● **Activity**:
Reproduce precisely the lines of the material below from the line containing "1568x586 pixels. How" up to and including its last line. Pictures must not be copied.

● **Provided data**:
[Start of Attachment]
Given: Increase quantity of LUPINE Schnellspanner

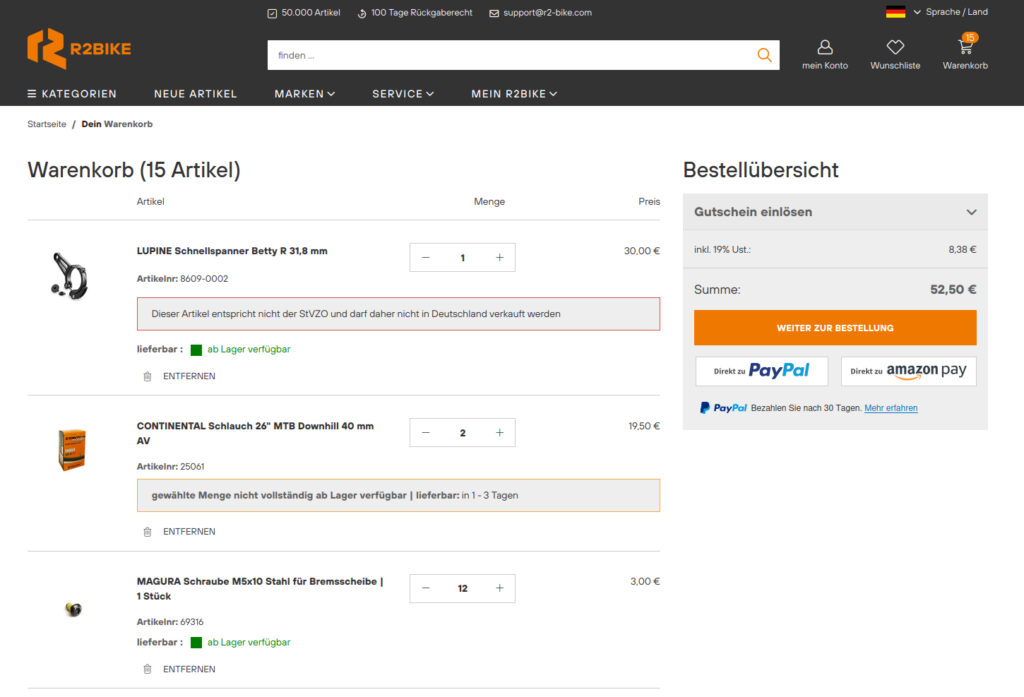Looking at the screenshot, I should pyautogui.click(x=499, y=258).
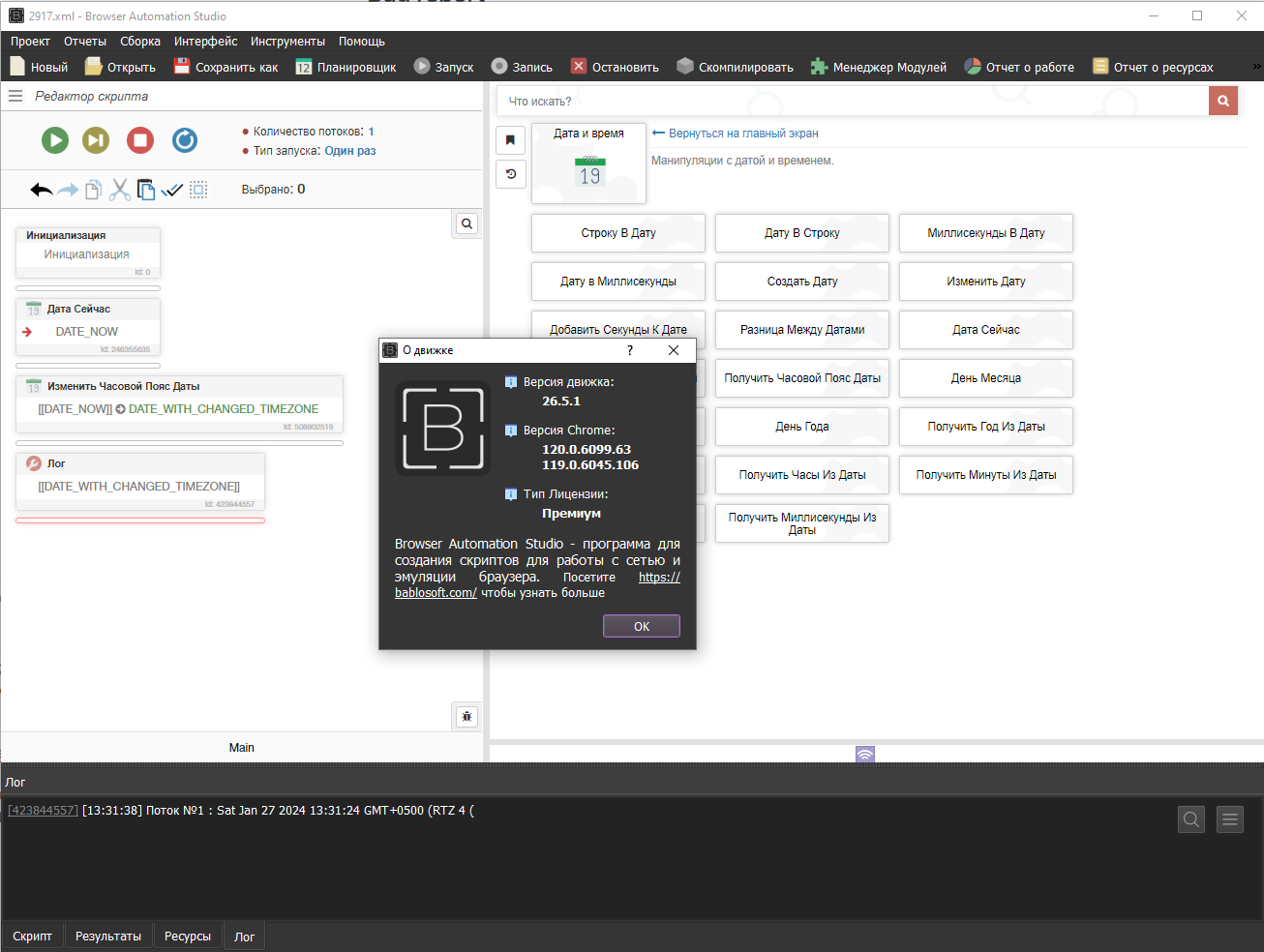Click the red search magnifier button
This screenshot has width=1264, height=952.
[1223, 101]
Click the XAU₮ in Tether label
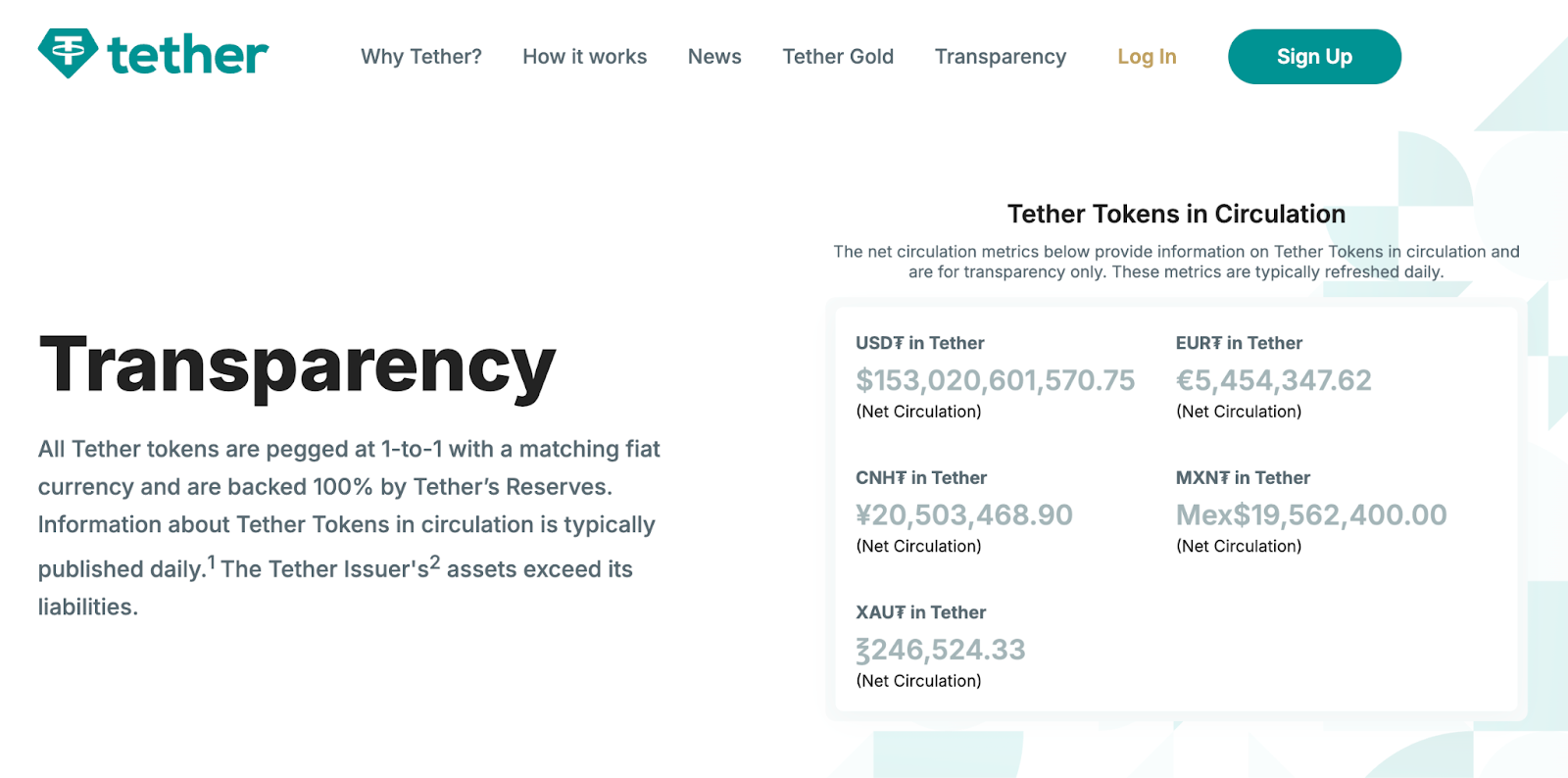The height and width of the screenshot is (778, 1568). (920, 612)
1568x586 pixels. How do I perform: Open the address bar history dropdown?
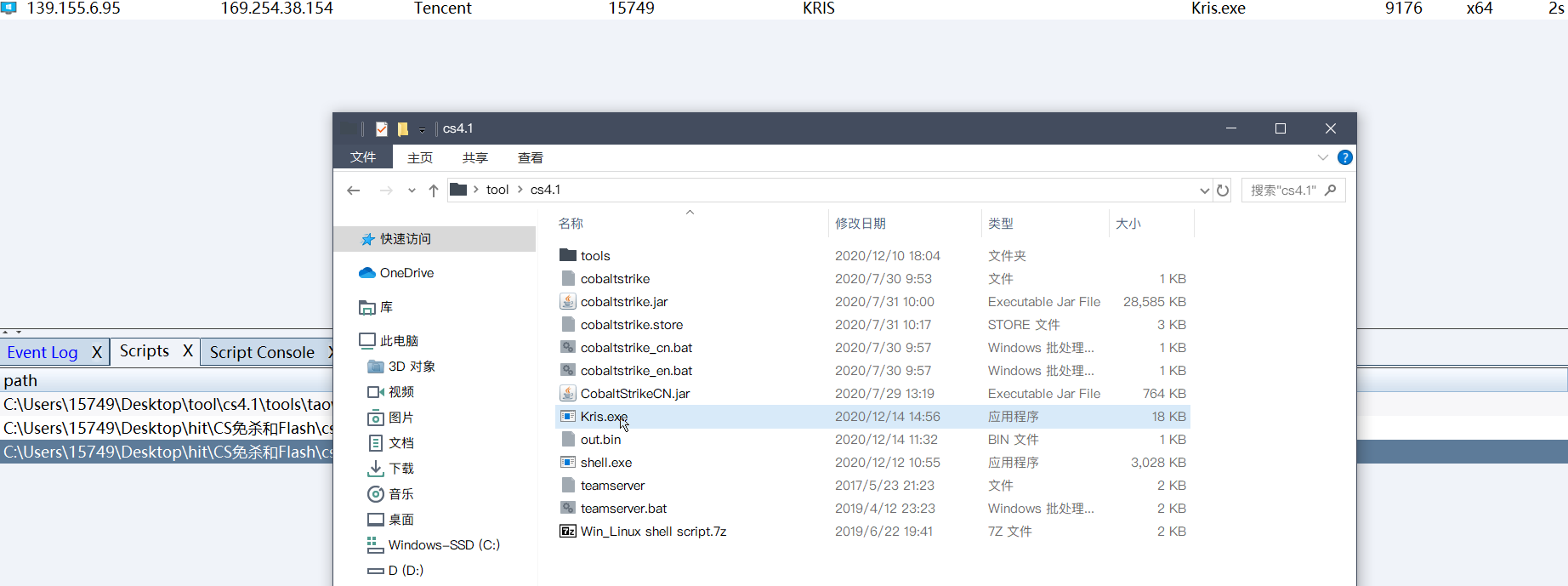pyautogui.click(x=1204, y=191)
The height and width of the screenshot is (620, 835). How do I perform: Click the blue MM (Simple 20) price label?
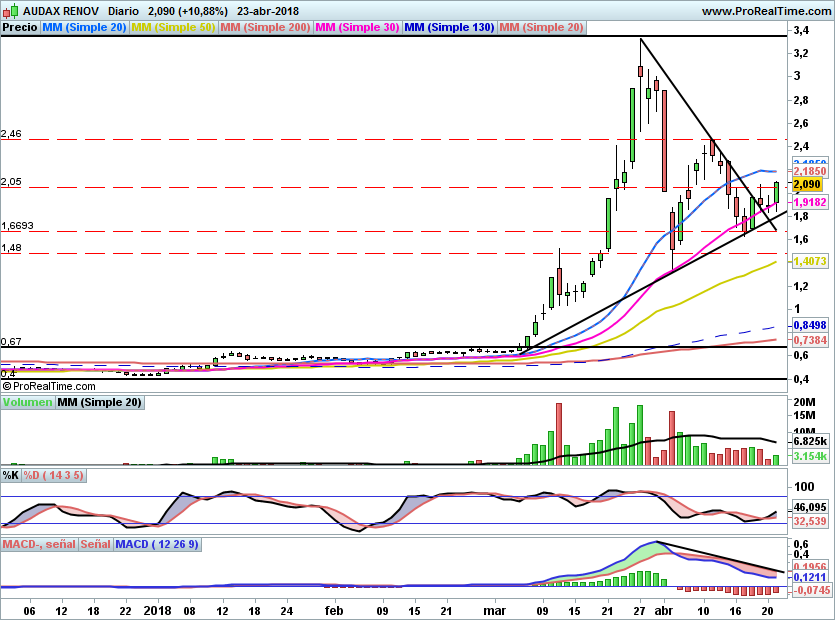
[End of Attachment]
● **Exercise solution**:
1568x586 pixels. How do I perform: Open the address bar history dropdown?
pyautogui.click(x=1204, y=191)
The height and width of the screenshot is (620, 835). How do I perform: Click the blue MM (Simple 20) price label?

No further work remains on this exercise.